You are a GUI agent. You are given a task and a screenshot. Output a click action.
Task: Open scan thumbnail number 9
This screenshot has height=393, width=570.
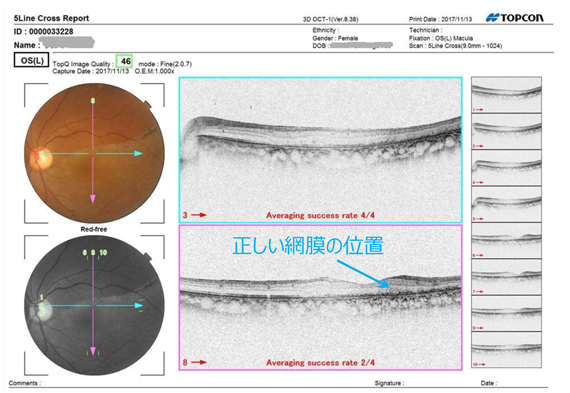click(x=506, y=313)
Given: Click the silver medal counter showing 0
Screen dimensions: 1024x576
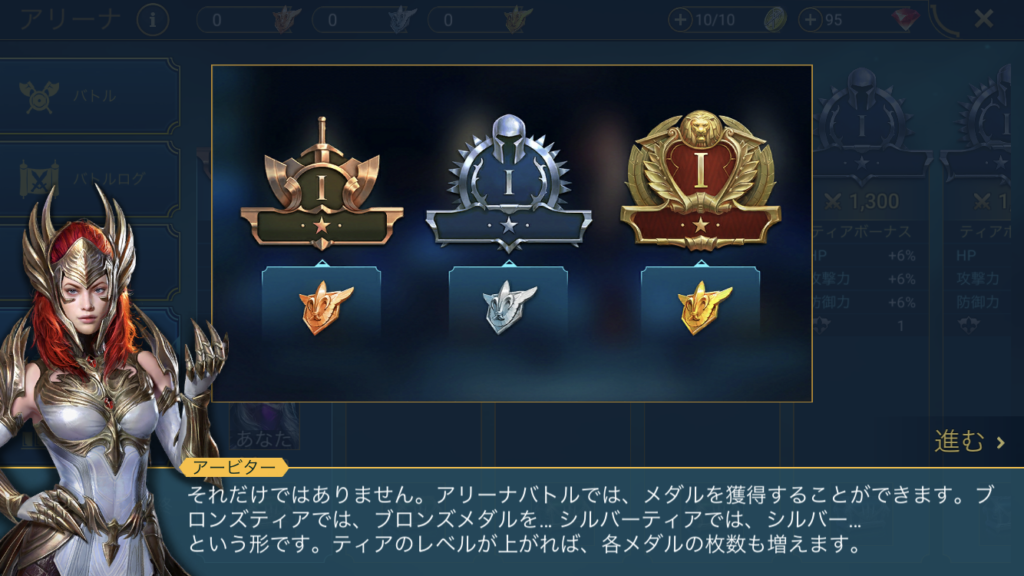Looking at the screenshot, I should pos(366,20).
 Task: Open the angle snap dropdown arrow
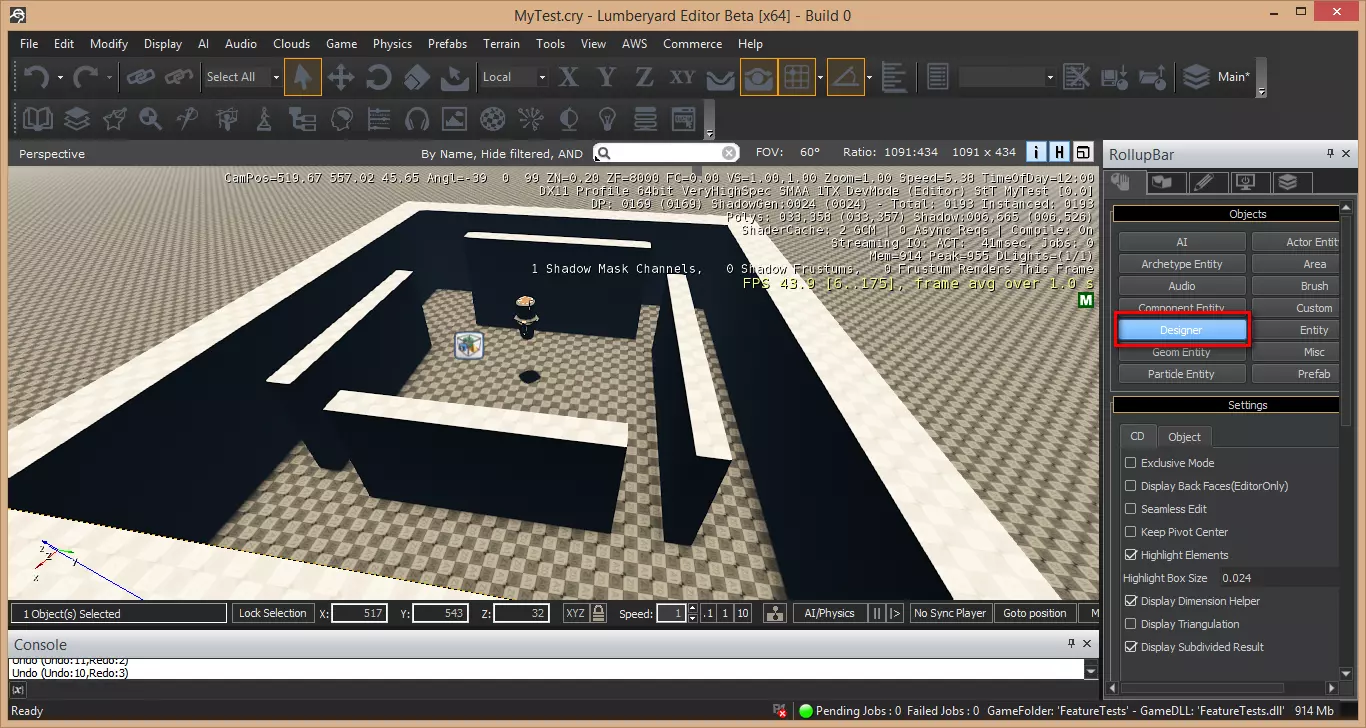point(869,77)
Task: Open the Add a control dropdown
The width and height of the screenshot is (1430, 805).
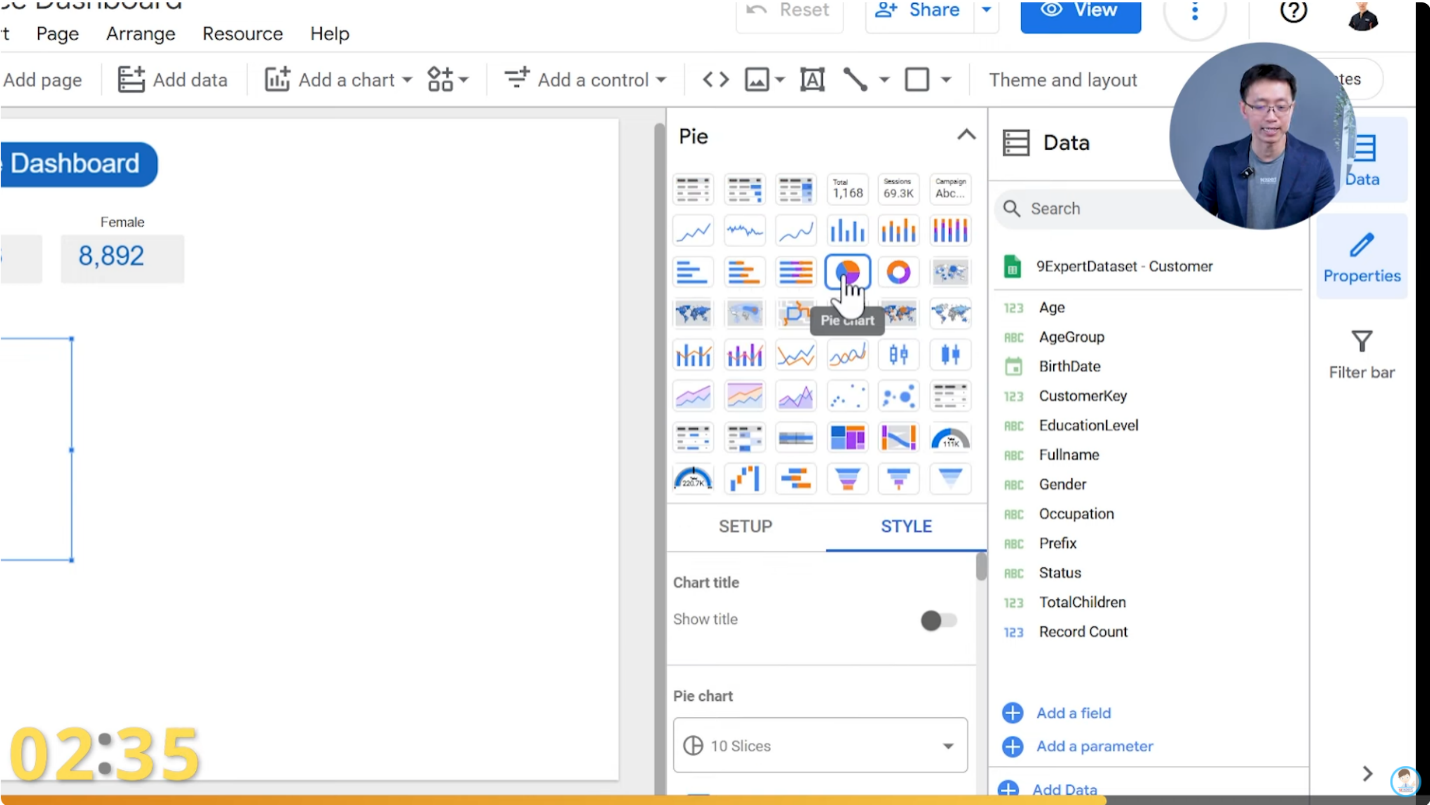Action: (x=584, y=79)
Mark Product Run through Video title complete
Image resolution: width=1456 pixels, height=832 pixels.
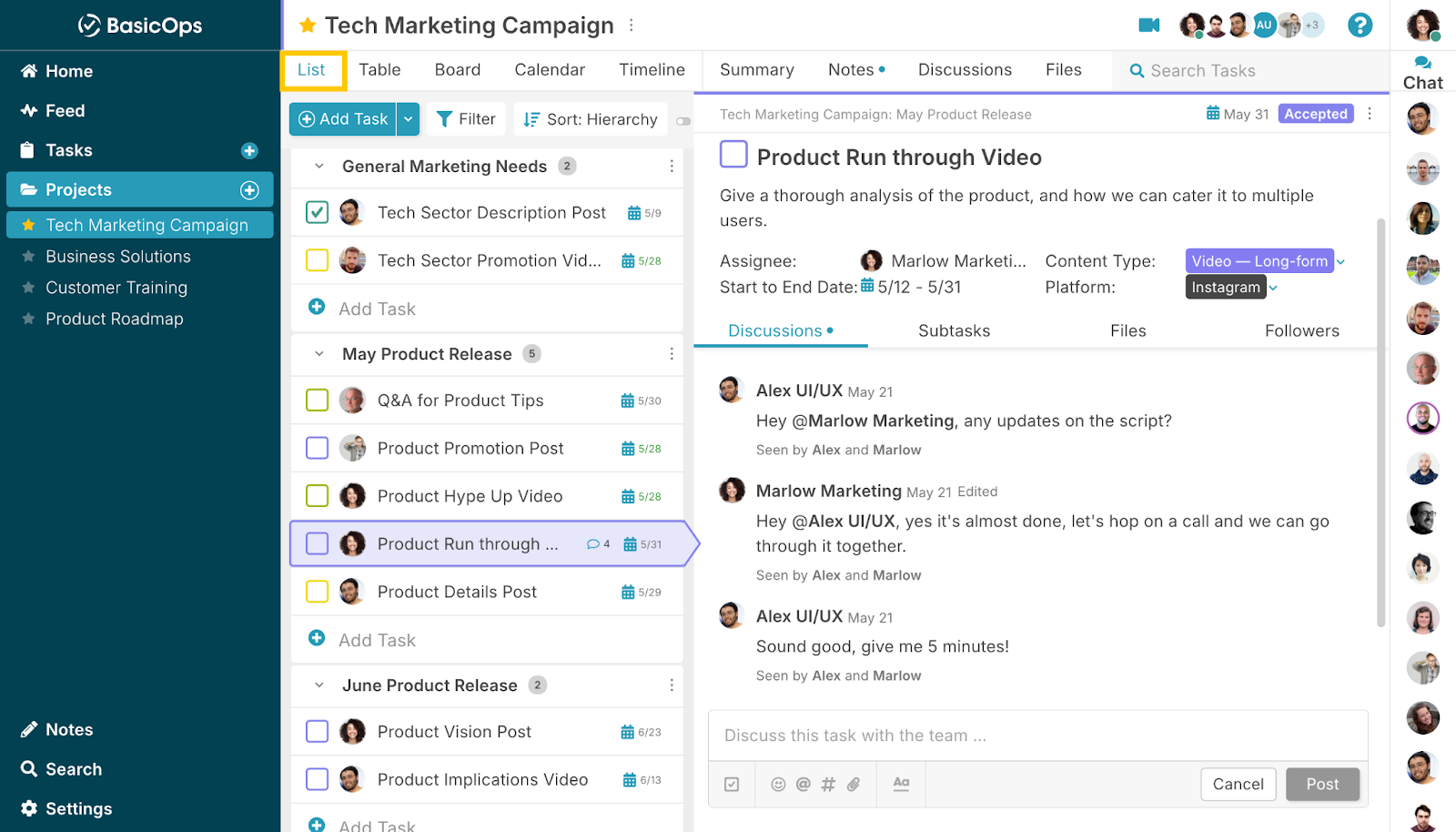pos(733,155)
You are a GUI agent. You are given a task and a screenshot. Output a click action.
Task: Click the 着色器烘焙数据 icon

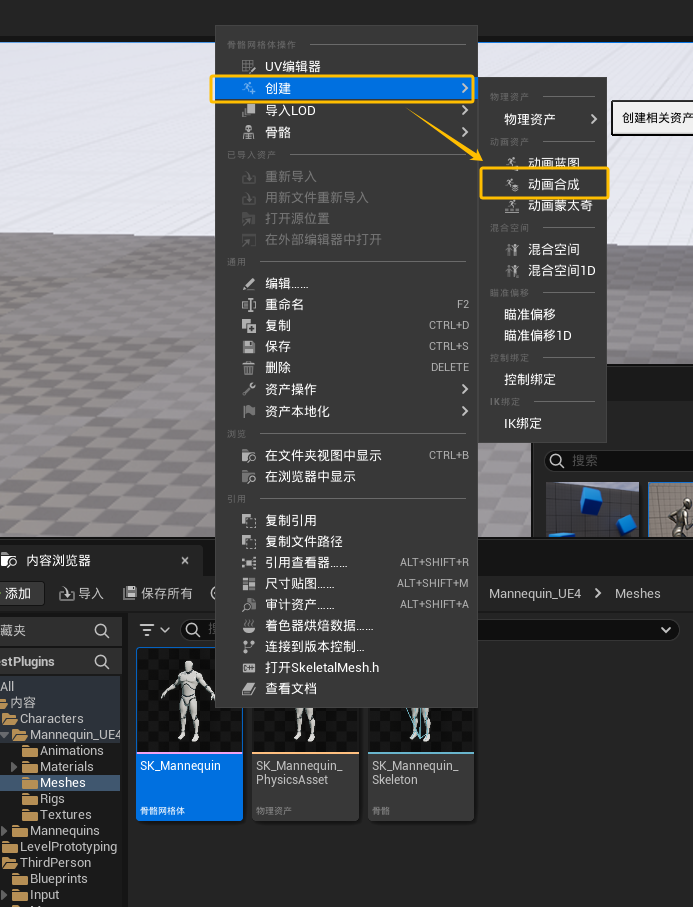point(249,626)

== WHAT YOU NEED TO DO ==
Copy out the listing above line for line, without changing any wording, and omit the pictures.

== TASK SOLUTION ==
You are a GUI agent. You are given a task and a screenshot. Output a click action.
Task: Open scan thumbnail number 9
This screenshot has height=393, width=570.
click(x=506, y=313)
Given: Click the silver medal counter showing 0
Screen dimensions: 1024x576
Looking at the screenshot, I should pos(366,20).
 Task: Open the angle snap dropdown arrow
point(869,77)
Task: Open the Add a control dropdown
The width and height of the screenshot is (1430, 805).
Action: (x=584, y=79)
Mark Product Run through Video title complete
Image resolution: width=1456 pixels, height=832 pixels.
pos(733,155)
You are a GUI agent. You are given a task and a screenshot. Output a click action.
Task: Click the 着色器烘焙数据 icon

point(249,626)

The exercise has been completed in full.